Fracturing fluids are normally injected at high rates and pressures to break the reservoir rock, where proppants ideally are suspended during fluid injection. High strength ceramic proppants are used to overcome hash environments (i.e., high closure stress and temperatures). Advancements in proppant manufacturing further added several characteristics to the proppants, such as self-suspending, multi-phase flow enhancer, and multifactional proppants. The objectives of this study were to compare the performance of HSP and ULW ceramic proppants though proppant characterization, wettability measurements, settling behavior, acid solubility, proppant pack conductivity, and proppant crush resistance. Fracture cell was used to measure the proppant pack conductivity. Proppant crush resistance was conducted using hydraulic uni-axial loading frame. XRD and XRF were used to characterize proppant samples. Solubility in HCl solutions was examined. Elemental analysis was conducted using ICP. Light transmission and backscattering technique was used to compare the settling behavior of proppant samples. Drop Shape Analyzer was used to measure the contact angle on the surface of proppant samples. The highest performance proppant among the five-examined proppants was proppant P-1. This was based on the conductivity values obtained, the correlation between conductivity and fines generated, settling behavior, and solubility in HCl acids. Proppant P-5 exhibited non-wetted properties for both water and condensate fluids. ULW proppants (i.e., P-7 and P-8) showed significantly improved suspension properties over the examined HSP proppants.

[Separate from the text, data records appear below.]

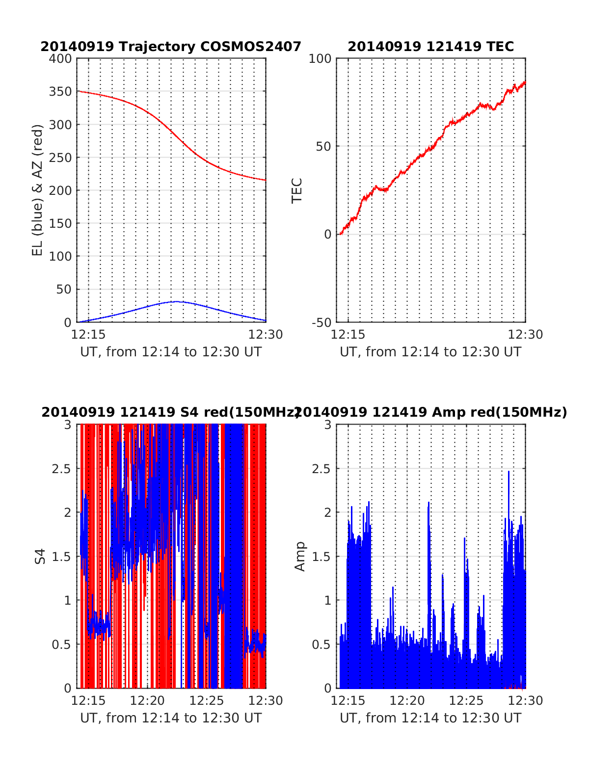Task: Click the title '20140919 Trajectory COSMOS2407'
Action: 171,47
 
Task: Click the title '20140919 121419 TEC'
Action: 430,47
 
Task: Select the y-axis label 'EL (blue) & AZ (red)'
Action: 38,190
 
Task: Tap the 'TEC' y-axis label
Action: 297,190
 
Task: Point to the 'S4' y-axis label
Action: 40,557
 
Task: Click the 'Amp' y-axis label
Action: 300,557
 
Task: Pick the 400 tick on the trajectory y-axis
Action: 60,59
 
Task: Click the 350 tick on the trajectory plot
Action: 60,92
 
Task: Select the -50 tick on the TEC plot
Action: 321,322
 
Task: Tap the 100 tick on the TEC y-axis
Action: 320,59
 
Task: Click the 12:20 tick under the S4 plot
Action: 148,700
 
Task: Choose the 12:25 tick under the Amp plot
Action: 466,700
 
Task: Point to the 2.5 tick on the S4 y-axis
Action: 61,469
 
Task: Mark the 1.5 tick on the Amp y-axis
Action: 321,557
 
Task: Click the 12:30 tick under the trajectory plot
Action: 266,335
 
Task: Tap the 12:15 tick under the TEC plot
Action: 348,335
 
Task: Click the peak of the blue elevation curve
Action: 176,301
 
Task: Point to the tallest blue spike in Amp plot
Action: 509,472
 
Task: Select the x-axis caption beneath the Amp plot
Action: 430,718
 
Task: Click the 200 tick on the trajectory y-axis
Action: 60,190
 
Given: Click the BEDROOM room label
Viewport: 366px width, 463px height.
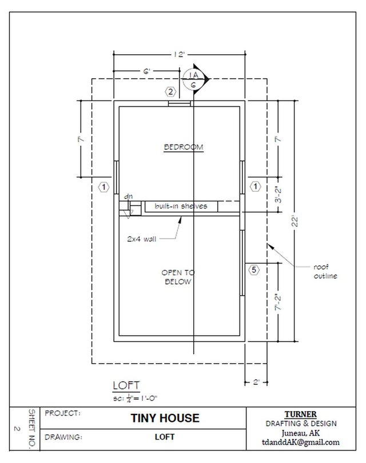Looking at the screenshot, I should [x=184, y=147].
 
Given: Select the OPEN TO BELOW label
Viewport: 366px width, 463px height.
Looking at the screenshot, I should [x=176, y=277].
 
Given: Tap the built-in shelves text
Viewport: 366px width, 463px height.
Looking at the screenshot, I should [x=180, y=206].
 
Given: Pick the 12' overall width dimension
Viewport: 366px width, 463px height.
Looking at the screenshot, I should [x=181, y=55].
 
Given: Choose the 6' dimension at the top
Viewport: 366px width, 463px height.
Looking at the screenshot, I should [x=147, y=71].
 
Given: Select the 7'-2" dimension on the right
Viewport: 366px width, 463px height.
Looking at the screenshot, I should [x=279, y=301].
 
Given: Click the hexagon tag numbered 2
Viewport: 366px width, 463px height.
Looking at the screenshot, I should [x=170, y=91].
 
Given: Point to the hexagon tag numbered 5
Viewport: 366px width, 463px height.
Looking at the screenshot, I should [x=254, y=269].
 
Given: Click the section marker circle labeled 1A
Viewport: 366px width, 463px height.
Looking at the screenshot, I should [x=193, y=79].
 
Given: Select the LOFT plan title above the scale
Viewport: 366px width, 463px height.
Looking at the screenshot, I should [x=126, y=385].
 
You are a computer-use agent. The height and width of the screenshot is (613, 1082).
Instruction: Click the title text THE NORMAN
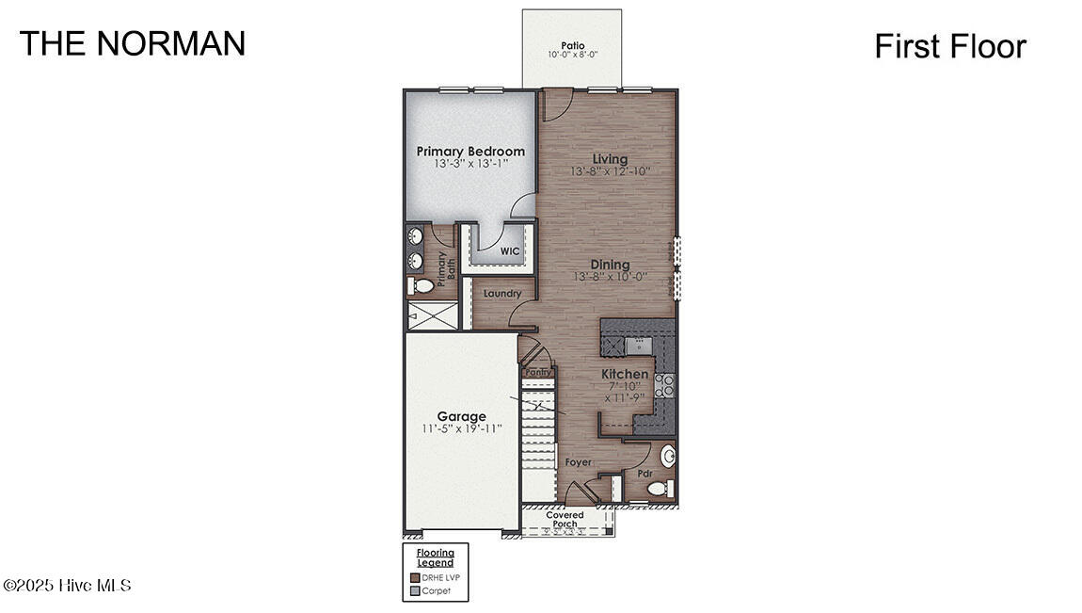(133, 43)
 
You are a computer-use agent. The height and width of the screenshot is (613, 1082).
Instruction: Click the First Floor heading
(949, 46)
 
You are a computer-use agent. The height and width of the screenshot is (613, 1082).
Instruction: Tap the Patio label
(572, 45)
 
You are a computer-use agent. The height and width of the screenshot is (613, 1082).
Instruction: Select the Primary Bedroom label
(470, 152)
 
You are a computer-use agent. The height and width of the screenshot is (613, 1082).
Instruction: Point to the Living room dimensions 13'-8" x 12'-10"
(610, 172)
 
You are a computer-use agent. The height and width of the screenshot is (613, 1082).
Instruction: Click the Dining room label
(610, 265)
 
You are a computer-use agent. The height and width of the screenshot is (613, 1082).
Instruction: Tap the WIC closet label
(509, 251)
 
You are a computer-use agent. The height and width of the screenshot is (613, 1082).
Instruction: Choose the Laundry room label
(502, 294)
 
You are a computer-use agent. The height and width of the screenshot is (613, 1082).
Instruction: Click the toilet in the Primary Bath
(422, 284)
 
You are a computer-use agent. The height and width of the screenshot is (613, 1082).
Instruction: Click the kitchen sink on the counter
(641, 344)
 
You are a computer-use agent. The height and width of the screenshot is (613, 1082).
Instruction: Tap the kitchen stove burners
(664, 383)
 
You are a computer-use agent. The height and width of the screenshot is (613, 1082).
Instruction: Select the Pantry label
(537, 372)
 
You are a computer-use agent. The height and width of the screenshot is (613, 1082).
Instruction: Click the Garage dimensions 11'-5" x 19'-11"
(461, 428)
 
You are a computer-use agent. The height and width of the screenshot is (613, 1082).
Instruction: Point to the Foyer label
(578, 462)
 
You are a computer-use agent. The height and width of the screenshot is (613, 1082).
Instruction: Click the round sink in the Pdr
(669, 458)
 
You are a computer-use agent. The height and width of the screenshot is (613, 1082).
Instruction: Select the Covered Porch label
(565, 520)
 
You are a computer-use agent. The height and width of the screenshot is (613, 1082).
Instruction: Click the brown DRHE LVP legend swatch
(415, 577)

The solubility of the HSP proppants in HCl acid depended on the acid concentration, soaking time, surface area. The solubilities obtained was up to 10 wt% in concentrated HCl acids. High concentrations of Fe were observed in concentrated acid solution (i.e. ~1800 mg/l). Proppant pack conductivity values for examined proppants were relatively similar except for proppants P-3 and P-5.A linear correlation was found between wt% of fines generated and proppant pack conductivity.